▶ _Data excerpts_

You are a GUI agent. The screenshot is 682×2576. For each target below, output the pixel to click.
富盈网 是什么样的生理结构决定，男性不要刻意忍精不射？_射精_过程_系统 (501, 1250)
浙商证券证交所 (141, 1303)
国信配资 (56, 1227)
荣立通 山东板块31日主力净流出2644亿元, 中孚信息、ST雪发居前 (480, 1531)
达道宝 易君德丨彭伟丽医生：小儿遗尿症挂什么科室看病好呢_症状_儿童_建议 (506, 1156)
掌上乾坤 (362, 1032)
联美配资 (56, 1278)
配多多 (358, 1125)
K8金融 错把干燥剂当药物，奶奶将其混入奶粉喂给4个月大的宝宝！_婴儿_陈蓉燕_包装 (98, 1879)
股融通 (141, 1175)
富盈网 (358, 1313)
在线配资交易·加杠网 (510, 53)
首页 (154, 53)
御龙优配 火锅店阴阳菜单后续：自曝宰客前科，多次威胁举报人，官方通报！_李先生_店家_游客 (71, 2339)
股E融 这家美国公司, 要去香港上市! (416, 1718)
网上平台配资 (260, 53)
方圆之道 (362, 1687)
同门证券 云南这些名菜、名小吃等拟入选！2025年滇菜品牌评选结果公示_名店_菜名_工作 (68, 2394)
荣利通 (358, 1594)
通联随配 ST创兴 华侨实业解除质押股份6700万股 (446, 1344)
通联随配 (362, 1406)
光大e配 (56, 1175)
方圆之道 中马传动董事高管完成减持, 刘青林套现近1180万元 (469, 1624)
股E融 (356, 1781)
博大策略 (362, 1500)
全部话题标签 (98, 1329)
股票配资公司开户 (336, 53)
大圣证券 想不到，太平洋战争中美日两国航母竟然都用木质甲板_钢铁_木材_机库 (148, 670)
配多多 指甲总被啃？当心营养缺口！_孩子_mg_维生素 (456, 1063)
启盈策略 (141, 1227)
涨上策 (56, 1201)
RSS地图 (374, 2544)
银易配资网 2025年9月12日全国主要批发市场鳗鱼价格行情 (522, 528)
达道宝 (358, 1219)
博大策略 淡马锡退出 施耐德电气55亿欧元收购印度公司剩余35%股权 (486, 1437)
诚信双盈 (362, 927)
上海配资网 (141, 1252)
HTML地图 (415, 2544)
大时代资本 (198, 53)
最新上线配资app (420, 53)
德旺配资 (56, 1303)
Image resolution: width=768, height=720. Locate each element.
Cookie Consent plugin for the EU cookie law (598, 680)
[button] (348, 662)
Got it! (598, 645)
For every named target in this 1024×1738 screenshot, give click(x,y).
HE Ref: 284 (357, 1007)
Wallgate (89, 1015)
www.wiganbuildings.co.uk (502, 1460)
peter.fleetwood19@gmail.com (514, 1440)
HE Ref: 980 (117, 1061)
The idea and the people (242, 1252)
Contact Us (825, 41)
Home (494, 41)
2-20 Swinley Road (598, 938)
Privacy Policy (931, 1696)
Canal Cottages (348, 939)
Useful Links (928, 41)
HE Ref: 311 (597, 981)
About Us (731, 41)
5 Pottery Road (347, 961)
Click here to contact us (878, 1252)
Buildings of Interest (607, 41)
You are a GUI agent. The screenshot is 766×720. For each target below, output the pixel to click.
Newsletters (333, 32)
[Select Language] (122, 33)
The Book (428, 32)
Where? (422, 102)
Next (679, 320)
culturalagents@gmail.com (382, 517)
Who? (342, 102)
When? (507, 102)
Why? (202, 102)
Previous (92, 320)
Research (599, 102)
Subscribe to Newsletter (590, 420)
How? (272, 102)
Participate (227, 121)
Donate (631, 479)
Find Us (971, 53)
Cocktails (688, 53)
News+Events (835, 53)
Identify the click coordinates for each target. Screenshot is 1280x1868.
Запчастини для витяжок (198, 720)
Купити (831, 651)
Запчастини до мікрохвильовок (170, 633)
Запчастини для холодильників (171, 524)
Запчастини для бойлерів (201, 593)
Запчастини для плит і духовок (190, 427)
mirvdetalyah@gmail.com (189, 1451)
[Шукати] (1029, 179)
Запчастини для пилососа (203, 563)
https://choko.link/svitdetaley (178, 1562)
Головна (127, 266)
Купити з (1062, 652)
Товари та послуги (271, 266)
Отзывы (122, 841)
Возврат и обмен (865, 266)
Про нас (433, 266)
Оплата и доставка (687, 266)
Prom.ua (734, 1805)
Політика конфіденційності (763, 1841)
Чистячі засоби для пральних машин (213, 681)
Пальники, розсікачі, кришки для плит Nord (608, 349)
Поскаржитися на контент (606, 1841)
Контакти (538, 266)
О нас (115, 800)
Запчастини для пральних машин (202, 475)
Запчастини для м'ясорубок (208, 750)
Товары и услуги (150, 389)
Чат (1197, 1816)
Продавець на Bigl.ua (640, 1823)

▶ _Direction_
Write out all of the records above again, swapping every "HE Ref" for "HE Reference" and keeping everything else the same.

▶ _Final answer_
You are a GUI agent. The screenshot is 682×2576. For each target below, output the pixel to click.
富盈网 是什么样的生理结构决定，男性不要刻意忍精不射？_射精_过程_系统 (501, 1250)
浙商证券证交所 (141, 1303)
国信配资 (56, 1227)
荣立通 山东板块31日主力净流出2644亿元, 中孚信息、ST雪发居前 (480, 1531)
达道宝 易君德丨彭伟丽医生：小儿遗尿症挂什么科室看病好呢_症状_儿童_建议 (506, 1156)
掌上乾坤 (362, 1032)
联美配资 (56, 1278)
配多多 (358, 1125)
K8金融 错把干燥剂当药物，奶奶将其混入奶粉喂给4个月大的宝宝！_婴儿_陈蓉燕_包装 (98, 1879)
股融通 (141, 1175)
富盈网 (358, 1313)
在线配资交易·加杠网 (510, 53)
首页 (154, 53)
御龙优配 火锅店阴阳菜单后续：自曝宰客前科，多次威胁举报人，官方通报！_李先生_店家_游客 (71, 2339)
股E融 这家美国公司, 要去香港上市! (416, 1718)
网上平台配资 (260, 53)
方圆之道 (362, 1687)
同门证券 云南这些名菜、名小吃等拟入选！2025年滇菜品牌评选结果公示_名店_菜名_工作 (68, 2394)
荣利通 (358, 1594)
通联随配 ST创兴 华侨实业解除质押股份6700万股 (446, 1344)
通联随配 (362, 1406)
光大e配 (56, 1175)
方圆之道 中马传动董事高管完成减持, 刘青林套现近1180万元 (469, 1624)
股E融 (356, 1781)
博大策略 (362, 1500)
全部话题标签 (98, 1329)
股票配资公司开户 (336, 53)
大圣证券 想不到，太平洋战争中美日两国航母竟然都用木质甲板_钢铁_木材_机库 (148, 670)
配多多 指甲总被啃？当心营养缺口！_孩子_mg_维生素 (456, 1063)
启盈策略 (141, 1227)
涨上策 (56, 1201)
RSS地图 (374, 2544)
银易配资网 2025年9月12日全国主要批发市场鳗鱼价格行情 (522, 528)
达道宝 (358, 1219)
博大策略 淡马锡退出 施耐德电气55亿欧元收购印度公司剩余35%股权 (486, 1437)
诚信双盈 (362, 927)
上海配资网 (141, 1252)
HTML地图 (415, 2544)
大时代资本 (198, 53)
最新上线配资app (420, 53)
德旺配资 (56, 1303)
Image resolution: width=768, height=720. Locate each element.
Cookie Consent plugin for the EU cookie law (598, 680)
[button] (348, 662)
Got it! (598, 645)
For every named target in this 1024×1738 screenshot, give click(x,y).
HE Reference: 284 (357, 1007)
Wallgate (89, 1015)
www.wiganbuildings.co.uk (502, 1460)
peter.fleetwood19@gmail.com (514, 1440)
HE Reference: 980 (117, 1061)
The idea and the people (242, 1252)
Contact Us (825, 41)
Home (494, 41)
2-20 Swinley Road (598, 938)
Privacy Policy (931, 1696)
Canal Cottages (348, 939)
Useful Links (928, 41)
HE Reference: 311 (597, 981)
About Us (731, 41)
5 Pottery Road (347, 961)
Click here to contact us (878, 1252)
Buildings of Interest (607, 41)
You are a GUI agent. The screenshot is 766×720. For each target below, output the pixel to click.
Newsletters (333, 32)
[Select Language] (122, 33)
The Book (428, 32)
Where? (422, 102)
Next (679, 320)
culturalagents@gmail.com (382, 517)
Who? (342, 102)
When? (507, 102)
Why? (202, 102)
Previous (92, 320)
Research (599, 102)
Subscribe to Newsletter (590, 420)
How? (272, 102)
Participate (227, 121)
Donate (631, 479)
Find Us (971, 53)
Cocktails (688, 53)
News+Events (835, 53)
Identify the click coordinates for each target. Screenshot is 1280x1868.
Запчастини для витяжок (198, 720)
Купити (831, 651)
Запчастини до мікрохвильовок (170, 633)
Запчастини для холодильників (171, 524)
Запчастини для бойлерів (201, 593)
Запчастини для плит і духовок (190, 427)
mirvdetalyah@gmail.com (189, 1451)
[Шукати] (1029, 179)
Запчастини для пилососа (203, 563)
https://choko.link/svitdetaley (178, 1562)
Головна (127, 266)
Купити з (1062, 652)
Товари та послуги (271, 266)
Отзывы (122, 841)
Возврат и обмен (865, 266)
Про нас (433, 266)
Оплата и доставка (687, 266)
Prom.ua (734, 1805)
Політика конфіденційності (763, 1841)
Чистячі засоби для пральних машин (213, 681)
Пальники, розсікачі, кришки для плит Nord (608, 349)
Поскаржитися на контент (606, 1841)
Контакти (538, 266)
О нас (115, 800)
Запчастини для пральних машин (202, 475)
Запчастини для м'ясорубок (208, 750)
Товары и услуги (150, 389)
Чат (1197, 1816)
Продавець на Bigl.ua (640, 1823)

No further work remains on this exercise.